**TASK LIST**
#1 In the tabletop game rules text, what is the highest aspect bonus a character can reach by leveling up?
#2 Carry on the tabletop game rules text from the point where it stops.

If you have leftover bulk, you can pick up extra bulky items on your adventures. Others items may prove useful for different campaigns. The picklist above is not the final word either way! Also record your total hearts: 3 plus any from armor.

Finally, pick a name and set of pronouns for your character. Think about all in which they live and what came before them. Imagine what drives them. This is their quest.

Growth After Genesis

You level up after completing a quest and starting a new one. Allocate +1 to any 2 aspects (including new ones if so desired) up to a maximum aspect bonus of +8, and learn a new feature. Your maximum inspiration also increases by 1 each level.

During a quest but between 'episodes', you can also reallocate your character’s aspect bonuses or switch out their equipment. Doing so requires a downtime action.

Campaign Planning

A campaign is best conceptualized in tandem with characters. That could mean that you create your character in line with an existing campaign concept, or that the campaign is inspired by characters already made. The latter encourages collaboration, so it is the approach endorsed in this chapter.

For example, suppose four new characters: a florid buckaroo, an offworlder spy, a tauroch sage, and a human veteran-now-criminal. The setting could be a sci-fi wild west in which aliens have secretly embedded themselves. Perhaps they are waging a hidden war against some force which threatens the cosmos, and which the sage had predicted from the stars.

Before y’all get ahead of yourselves, though, think about what kind of game y’all want to play. What best interests the group? Exploring vast landscapes and strange sites? Interacting with non-player characters and navigating complex social webs? Defeating powerful monsters and mobs of minions in combat? Aligning on a campaign’s focus helps avoid disagreement and disappointment among its participants.

**RECORD SET**
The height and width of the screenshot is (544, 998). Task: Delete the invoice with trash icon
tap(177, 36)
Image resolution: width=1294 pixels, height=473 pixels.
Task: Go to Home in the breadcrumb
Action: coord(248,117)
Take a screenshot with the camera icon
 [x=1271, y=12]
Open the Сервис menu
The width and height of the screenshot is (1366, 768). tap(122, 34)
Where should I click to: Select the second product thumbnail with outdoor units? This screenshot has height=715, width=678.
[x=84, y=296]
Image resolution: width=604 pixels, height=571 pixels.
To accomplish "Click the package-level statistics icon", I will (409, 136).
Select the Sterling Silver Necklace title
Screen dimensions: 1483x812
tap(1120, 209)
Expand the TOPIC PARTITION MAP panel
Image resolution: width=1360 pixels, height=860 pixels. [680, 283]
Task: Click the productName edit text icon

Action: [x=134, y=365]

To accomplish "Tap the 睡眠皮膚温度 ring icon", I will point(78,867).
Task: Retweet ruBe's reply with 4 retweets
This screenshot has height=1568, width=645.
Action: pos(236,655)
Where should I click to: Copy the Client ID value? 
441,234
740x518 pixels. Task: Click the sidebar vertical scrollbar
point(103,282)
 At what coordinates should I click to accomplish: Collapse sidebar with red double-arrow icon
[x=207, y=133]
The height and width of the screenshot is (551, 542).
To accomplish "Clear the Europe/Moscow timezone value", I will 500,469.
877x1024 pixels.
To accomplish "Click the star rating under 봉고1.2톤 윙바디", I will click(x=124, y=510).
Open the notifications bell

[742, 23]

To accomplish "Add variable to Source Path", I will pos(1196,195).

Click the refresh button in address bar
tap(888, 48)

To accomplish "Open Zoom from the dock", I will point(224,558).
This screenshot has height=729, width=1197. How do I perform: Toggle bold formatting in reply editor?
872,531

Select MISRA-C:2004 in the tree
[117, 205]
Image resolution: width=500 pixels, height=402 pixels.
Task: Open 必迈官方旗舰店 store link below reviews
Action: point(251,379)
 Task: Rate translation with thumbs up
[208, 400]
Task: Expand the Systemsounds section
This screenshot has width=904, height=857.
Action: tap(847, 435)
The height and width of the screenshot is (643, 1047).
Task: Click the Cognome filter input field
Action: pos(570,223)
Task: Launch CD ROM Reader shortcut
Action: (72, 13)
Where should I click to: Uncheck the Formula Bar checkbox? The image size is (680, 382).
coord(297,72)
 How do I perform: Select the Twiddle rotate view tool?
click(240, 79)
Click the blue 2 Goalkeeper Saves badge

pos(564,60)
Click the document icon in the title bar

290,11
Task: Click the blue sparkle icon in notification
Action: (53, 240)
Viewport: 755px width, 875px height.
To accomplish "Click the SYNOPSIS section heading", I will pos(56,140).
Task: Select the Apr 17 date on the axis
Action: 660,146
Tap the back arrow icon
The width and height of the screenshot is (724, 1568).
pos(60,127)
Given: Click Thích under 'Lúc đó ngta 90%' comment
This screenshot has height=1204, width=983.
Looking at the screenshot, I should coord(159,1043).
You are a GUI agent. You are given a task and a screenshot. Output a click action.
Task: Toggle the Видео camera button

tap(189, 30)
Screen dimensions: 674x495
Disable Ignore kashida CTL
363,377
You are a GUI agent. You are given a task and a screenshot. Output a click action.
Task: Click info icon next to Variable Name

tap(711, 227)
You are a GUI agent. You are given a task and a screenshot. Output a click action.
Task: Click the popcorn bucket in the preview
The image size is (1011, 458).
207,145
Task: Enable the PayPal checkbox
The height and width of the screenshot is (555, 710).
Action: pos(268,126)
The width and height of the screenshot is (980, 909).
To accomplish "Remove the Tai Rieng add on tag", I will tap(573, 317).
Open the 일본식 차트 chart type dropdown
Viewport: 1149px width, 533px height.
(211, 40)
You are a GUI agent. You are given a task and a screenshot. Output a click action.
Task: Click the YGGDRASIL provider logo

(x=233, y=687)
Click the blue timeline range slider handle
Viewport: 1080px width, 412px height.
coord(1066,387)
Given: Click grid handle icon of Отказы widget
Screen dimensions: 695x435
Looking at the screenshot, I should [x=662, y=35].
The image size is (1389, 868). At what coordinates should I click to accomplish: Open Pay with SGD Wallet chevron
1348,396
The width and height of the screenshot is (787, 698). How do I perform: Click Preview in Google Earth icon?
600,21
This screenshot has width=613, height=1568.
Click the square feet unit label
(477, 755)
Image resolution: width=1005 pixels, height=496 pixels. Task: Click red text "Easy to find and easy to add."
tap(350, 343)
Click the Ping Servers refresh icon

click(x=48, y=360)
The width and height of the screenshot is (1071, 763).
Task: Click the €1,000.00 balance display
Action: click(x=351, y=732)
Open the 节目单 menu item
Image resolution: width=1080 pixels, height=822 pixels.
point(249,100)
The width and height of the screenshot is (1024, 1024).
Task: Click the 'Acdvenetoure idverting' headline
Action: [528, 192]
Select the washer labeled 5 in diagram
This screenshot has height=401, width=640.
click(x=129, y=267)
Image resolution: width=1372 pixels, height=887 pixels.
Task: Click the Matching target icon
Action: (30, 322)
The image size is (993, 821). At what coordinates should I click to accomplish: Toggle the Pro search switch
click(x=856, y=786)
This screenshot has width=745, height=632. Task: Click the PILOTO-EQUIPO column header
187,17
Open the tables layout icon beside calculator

**WRITTEN RESPONSES**
#1 +8

#2
Once everyone agrees about the setting and campaign focus, each player imagines and describes two locations: one very familiar to their character and another which they wish to see. The player or guide can pinpoint these locations on a hex map, 5 hexes wide, so players know where they can travel. The scale of the map depends on the campaign’s scale, whether places are hours or days or weeks apart.

Finally, everyone reports their character’s quest and why they are working together with the rest of the party. Quests are best when they interlock with those belonging to other characters, but are distinct enough to flesh out the campaign and perhaps provoke interesting conflicts.

Now you’re ready to get playing!

Pregame Survey

This is a survey to help align on a game’s premise and direction before the campaign begins! Each participant should rate each answer to each question from 1 (least agree) to 4 (most agree). The answer with the greatest total score is the most agreeable to the table. If there’s no clear “winner”, talk about it!

1. What game premise excites you the most?
Crawling dungeons to recover what treasures lie within.
Helping people by solving problems beyond their reproach.
Untangling complex social networks or situations.
Wandering a fantastic world to see what all it has to offer.

2. Which play activity interests you the most?
Exploring a fascinating world and learning about its history.
Defeating monsters or other enemies in mortal combat.
Interacting with characters and building relationships.
Surviving a hostile environment through ingenuity.

3. How do you want to approach the game’s activities?
I want to challenge my little gray cells by solving problems.
I want to fool around and have a casual time with my friends.
I want to master a system and optimize my character.
I want to tell a story about our characters in a fantasy world.

4. What relationship do you have to your character?
My character should undergo a compelling story arc.
My character’s fate is in my hands, for better or worse.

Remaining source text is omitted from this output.